The graphical user interface (GUI) software mrMLM.GUI v4.0.2, built upon Shiny, is available as well. The interactive GUI is started via the two commands “library(mrMLM.GUI)” and “mrMLM.GUI()” (File S4). The next operation can be done through clicking the mouse conveniently.

Results

To test the performance of the software package mrMLM v4.0.2, three real datasets in rice [28], maize [29], and Simmental beef cattle [30] were downloaded from the Rice SNP-Seek Database (http://snp-seek.irri.org./_download.zul), the Maizego (http://www.maizego.org/Resources.html), and the Dryad Digital Repository (https://datadryad.org/stash/dataset/doi:10.5061/dryad.4qc06), respectively (File S5). In the aforementioned three datasets, the traits of interest are grain width, oil concentration, and kidney weight, respectively; the numbers of phenotypic accessions are 2262, 368, and 1136, respectively; the numbers of markers are 1.01, 1.06, and 0.67 million, respectively (File S5).

Influence of various factors on QTN detection using mrMLM v4.0.2

To investigate the effect of the number of markers on running time, four samples with various numbers of markers (0.2, 0.5, 0.8, and 1.01 million) and a fixed sample size (500 accessions) were sampled from the real dataset from rice [28]. As a result, it took 0.23, 0.66, 1.18, and 1.61 hours, respectively (Figure 2A). This indicates the increase of running time with the increase of the number of markers. To investigate the effect of sample size on running time, 300, 600, 900, 1200, and 2262 accessions were sampled from 2262 accessions each with 1.01 million markers from the rice dataset [28]. As a result, it took 0.37, 0.78, 1.30, 2.04, and 9.56 hours, respectively (Figure 2B). This indicates that larger sample size requires much more running time than smaller ones.

Figure 2.

Performance of mrMLM v4.0.2 in detecting QTNs for rice grain width

The dataset was derived from the reference [28]. QTN, quantitative trait nucleotide; GWAS, genome-wide association study.

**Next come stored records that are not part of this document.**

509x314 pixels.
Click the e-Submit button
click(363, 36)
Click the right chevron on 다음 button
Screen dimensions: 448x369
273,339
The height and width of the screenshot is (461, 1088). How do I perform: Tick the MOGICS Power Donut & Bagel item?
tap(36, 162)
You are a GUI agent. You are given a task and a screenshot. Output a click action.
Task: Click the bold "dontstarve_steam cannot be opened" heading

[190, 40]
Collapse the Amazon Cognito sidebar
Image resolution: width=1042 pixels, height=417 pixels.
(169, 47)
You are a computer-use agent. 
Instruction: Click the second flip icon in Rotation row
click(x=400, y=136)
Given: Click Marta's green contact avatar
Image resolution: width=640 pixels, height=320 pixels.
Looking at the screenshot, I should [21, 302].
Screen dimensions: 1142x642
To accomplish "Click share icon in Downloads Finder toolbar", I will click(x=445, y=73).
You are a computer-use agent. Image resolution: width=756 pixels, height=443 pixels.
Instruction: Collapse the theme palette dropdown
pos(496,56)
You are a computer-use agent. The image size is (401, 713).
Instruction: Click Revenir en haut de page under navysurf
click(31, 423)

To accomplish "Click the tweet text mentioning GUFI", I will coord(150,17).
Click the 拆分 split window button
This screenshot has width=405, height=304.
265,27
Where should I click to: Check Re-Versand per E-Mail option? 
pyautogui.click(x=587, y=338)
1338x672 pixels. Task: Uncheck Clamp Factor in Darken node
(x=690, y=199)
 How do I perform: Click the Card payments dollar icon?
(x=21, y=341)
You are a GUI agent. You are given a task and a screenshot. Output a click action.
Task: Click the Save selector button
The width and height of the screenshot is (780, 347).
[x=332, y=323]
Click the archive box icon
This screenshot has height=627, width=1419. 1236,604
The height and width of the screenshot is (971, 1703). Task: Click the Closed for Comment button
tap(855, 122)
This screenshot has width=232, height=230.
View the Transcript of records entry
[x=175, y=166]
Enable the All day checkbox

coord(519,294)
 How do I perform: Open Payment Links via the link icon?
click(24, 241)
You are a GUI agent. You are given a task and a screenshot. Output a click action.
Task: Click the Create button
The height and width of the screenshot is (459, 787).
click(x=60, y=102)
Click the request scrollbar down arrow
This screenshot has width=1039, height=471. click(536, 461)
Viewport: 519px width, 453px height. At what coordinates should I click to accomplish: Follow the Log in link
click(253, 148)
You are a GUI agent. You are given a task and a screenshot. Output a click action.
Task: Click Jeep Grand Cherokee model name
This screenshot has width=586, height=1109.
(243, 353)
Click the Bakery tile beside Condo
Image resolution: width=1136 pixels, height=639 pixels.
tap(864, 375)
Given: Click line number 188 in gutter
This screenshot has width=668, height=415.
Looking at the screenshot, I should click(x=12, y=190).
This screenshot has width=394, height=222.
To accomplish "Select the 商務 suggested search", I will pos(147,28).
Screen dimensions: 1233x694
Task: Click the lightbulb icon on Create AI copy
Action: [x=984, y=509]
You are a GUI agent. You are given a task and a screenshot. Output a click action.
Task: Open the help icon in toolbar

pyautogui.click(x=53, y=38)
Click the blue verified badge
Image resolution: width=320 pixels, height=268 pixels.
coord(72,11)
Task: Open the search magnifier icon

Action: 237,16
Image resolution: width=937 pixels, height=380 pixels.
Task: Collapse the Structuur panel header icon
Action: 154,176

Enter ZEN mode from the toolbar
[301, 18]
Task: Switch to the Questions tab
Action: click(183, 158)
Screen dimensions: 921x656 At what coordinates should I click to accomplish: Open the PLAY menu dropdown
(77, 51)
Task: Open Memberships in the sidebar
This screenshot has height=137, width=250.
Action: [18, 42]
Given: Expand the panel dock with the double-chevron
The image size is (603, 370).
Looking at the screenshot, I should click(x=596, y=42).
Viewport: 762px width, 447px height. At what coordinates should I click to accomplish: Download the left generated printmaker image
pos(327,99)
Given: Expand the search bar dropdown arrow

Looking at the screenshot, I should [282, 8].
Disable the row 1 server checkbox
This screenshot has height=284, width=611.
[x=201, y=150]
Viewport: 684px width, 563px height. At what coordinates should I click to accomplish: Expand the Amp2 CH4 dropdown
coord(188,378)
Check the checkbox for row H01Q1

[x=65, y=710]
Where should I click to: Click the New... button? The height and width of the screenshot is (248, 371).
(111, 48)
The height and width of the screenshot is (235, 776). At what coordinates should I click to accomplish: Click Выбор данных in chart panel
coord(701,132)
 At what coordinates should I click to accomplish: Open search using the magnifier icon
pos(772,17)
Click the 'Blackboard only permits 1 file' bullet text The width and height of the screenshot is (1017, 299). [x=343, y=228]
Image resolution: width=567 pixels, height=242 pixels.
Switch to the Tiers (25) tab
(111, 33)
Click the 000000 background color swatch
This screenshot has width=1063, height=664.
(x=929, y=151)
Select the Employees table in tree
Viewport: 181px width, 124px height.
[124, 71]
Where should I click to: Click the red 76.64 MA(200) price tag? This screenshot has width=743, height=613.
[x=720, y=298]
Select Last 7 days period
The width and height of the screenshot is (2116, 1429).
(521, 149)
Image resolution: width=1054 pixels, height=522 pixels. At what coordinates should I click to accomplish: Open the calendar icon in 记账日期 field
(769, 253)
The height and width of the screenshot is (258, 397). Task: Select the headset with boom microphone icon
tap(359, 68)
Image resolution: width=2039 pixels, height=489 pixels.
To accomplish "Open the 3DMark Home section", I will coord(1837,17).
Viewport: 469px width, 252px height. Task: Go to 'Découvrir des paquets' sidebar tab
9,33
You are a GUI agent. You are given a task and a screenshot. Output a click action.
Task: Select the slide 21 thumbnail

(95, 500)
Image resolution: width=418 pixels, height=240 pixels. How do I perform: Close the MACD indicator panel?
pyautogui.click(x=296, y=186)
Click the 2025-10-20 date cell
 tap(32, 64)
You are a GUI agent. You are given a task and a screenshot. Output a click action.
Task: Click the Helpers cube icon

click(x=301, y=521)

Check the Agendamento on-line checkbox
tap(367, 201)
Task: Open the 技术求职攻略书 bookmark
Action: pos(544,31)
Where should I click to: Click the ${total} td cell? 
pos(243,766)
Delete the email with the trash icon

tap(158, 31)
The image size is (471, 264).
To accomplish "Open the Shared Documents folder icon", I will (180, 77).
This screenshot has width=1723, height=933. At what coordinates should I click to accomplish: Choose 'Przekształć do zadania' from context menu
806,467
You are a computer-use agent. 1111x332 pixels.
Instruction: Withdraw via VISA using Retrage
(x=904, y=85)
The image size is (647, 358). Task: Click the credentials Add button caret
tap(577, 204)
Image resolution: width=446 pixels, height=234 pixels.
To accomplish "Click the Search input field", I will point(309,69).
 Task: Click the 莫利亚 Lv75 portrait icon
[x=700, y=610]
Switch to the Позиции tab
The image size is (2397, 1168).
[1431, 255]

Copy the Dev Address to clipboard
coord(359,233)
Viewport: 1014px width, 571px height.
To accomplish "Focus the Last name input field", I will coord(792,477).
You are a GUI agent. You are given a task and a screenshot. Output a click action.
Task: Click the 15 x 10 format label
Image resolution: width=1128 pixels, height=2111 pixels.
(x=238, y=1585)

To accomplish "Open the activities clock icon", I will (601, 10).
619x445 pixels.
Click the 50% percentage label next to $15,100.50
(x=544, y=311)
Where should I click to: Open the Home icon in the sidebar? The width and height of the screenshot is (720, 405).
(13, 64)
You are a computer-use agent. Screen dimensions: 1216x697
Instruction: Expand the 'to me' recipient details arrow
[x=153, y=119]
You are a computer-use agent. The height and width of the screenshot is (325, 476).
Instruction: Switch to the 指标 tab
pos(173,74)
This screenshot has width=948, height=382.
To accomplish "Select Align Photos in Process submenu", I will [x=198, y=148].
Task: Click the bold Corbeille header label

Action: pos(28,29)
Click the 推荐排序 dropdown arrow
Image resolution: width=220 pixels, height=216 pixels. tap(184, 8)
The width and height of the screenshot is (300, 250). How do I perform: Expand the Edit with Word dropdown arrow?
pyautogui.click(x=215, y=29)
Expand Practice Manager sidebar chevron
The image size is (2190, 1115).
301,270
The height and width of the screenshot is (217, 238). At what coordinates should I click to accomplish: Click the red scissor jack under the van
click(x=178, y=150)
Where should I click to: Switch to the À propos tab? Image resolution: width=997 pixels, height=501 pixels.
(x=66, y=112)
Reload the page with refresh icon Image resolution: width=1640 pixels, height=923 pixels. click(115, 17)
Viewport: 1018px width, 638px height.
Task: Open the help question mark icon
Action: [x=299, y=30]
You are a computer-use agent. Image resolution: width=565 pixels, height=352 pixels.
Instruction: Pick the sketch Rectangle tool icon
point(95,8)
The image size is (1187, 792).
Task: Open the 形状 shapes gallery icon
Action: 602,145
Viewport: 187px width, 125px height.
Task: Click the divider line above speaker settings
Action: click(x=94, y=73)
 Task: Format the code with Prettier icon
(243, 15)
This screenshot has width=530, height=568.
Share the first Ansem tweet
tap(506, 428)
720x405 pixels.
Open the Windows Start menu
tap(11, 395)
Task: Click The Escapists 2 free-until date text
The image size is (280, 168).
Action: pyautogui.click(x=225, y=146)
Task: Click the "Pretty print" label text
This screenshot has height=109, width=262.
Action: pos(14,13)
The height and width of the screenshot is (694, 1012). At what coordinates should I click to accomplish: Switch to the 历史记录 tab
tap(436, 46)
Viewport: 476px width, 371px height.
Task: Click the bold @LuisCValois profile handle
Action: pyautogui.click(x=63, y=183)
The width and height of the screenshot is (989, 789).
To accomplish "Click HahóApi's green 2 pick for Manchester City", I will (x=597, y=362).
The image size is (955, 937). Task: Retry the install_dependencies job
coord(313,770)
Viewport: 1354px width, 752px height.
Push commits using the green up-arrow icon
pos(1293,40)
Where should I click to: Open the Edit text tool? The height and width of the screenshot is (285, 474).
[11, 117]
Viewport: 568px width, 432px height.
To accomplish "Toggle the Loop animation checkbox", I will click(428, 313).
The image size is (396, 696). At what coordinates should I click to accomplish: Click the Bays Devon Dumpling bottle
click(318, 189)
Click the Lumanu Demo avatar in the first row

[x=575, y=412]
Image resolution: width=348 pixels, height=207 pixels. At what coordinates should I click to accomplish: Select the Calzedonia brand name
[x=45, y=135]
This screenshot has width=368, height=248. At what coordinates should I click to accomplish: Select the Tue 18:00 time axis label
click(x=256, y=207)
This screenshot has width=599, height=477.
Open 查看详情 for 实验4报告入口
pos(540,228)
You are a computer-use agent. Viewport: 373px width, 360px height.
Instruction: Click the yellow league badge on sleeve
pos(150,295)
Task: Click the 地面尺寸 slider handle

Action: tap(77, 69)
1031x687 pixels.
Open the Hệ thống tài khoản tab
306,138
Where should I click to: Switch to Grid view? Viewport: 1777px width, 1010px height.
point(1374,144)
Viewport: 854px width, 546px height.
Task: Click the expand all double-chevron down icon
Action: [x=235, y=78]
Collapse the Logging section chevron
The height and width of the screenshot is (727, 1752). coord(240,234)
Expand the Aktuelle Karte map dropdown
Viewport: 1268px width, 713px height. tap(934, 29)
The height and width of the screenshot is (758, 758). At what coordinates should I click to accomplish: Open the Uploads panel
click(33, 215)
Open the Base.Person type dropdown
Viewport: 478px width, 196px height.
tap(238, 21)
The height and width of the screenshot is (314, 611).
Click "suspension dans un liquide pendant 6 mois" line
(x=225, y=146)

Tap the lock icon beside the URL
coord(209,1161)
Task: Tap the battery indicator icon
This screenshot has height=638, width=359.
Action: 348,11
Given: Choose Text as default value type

To investigate the effect of the number of CPUs on speedup, one sample with 500 accessions and 1.01 million markers was analyzed by the mrMLM software under various numbers of CPUs (1 to 7). As a result, the speedups are 1.00, 1.65, 2.07, 2.45, 3.10, 3.23, and 3.52, respectively (Figure 2C; Table S1). This indicates the effectiveness of parallel computing. The relatively small speedups with 5–7 CPUs for pLARmEB and ISIS EM-BLASSO may be due to the fact that their potentially associated markers were determined at the chromosome and genome levels, respectively (Table S1). To compare the running time of various methods, one sample with 500 accessions and 1.01 million markers was analyzed by seven methods (mrMLM, FASTmrMLM, FASTmrEMMA, pLARmEB, pKWmEB, ISIS EM-BLASSO, and FarmCPU). As a result, it took 1.43, 1.08, 1.45, 1.53, 3.07, 1.06, and 1.09 hours, respectively (Figure 2D). This indicates that ISIS EM-BLASSO is the fastest one, and FASTmrMLM is equivalent with FarmCPU and faster than mrMLM.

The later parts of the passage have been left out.